Non si sono nemmeno resi conto che Gesù stava sulla loro stessa barca, annodato a loro da un legame più tenace della morte. Il naufragio dell’uomo sarebbe diventato anche il naufragio di Dio. Non si sono resi conto che la loro sequela è cominciata perché c’è un Dio che, prima di loro, si è posto in sequela delle sue creature. Laddove c’è un uomo, lì sempre ci sarà anche Dio. E dove l’uomo va a fondo, Dio lo accompagna. Dio a volte pare dormire, ma non è il grande assente, e condivide il nostro stesso destino. Il Signore non è indifferente ma è così inquieto per il destino degli uomini da condividere il dramma della fine e dell’infelicità.
I cristiani sono invitati ad alzare lo sguardo e a non disperare. Dopo la parola di Gesù, i discepoli ascoltano il sussurro del vento, che ha cessato di turbinare, e si è fatto improvvisamente soffice e leggero e, come ogni cosa intorno, ritrovano pace. Perché aver paura se il nostro Maestro ha potere sul vento e sul mare? Perché aver paura, noi che abbiamo fondato la nostra esistenza sulla misericordia di Dio, sulla sua bontà e sulla bella notizia della risurrezione? Perché aver paura? Il nostro errore più grande è quello di coltivare la paura. La paura ingigantisce i problemi e fa nascere la nostalgia del passato. Genera controllo e soffoca la gioia. Ciò di cui abbiamo bisogno in momenti di crisi è la riflessione coraggiosa e lucida sulla situazione, l’autocritica serena delle nostre paure e dei nostri timori, il dialogo sincero e la collaborazione fiduciosa.
Ci fa paura prendere sul serio la nostra vita assumendo la nostra esistenza con responsabilità totale.
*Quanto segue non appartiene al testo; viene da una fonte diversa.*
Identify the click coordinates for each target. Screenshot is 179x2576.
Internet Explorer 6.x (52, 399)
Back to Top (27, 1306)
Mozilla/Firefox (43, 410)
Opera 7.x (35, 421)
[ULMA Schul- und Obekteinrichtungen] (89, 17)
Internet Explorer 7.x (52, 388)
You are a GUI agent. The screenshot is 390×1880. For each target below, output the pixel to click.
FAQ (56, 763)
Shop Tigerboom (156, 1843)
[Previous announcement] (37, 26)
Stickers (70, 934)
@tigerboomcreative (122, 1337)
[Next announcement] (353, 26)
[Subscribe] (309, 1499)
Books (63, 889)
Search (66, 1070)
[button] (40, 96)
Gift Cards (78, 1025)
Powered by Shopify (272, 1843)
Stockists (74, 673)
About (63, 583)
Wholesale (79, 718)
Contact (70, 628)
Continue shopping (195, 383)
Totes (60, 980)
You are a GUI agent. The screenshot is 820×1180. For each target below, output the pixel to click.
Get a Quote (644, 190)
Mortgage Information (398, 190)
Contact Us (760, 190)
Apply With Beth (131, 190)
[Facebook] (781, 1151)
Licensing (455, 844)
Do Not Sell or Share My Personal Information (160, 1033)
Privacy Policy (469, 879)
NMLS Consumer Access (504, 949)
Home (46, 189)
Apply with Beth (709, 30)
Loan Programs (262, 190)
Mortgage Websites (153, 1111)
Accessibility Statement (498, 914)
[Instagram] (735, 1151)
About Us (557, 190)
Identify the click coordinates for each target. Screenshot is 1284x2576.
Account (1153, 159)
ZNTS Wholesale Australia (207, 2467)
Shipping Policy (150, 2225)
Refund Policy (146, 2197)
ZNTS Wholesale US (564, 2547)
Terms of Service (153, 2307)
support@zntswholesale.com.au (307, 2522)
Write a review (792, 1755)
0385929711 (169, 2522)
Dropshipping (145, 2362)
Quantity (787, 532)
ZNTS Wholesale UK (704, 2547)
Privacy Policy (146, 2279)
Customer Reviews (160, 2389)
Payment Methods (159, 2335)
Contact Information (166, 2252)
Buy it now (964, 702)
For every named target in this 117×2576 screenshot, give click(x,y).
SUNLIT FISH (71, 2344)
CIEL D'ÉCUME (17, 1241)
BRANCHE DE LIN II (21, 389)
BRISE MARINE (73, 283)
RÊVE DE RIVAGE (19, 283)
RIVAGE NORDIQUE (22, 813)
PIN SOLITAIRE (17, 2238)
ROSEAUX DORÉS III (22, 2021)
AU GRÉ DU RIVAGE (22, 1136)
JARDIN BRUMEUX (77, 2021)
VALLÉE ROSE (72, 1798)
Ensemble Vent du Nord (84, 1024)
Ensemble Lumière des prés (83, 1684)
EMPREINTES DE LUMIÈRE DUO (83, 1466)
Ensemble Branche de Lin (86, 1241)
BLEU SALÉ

È più facile adagiarsi, lasciarci possedere dalla mediocrità senza osare affrontare il senso ultimo del nostro vivere quotidiano.
La fede cristiana non è una ricetta psicologica per combattere le paure, ma la fiducia radicale in un Dio Padre e l’esperienza del suo amore incondizionato possono offrire all’essere umano la migliore base spirituale per affrontare la vita nella pace. Per questo ci fa bene ascoltare le parole di Gesù ai suoi discepoli in mezzo alla tempesta:
«Perché avete paura? Non avete ancora fede?».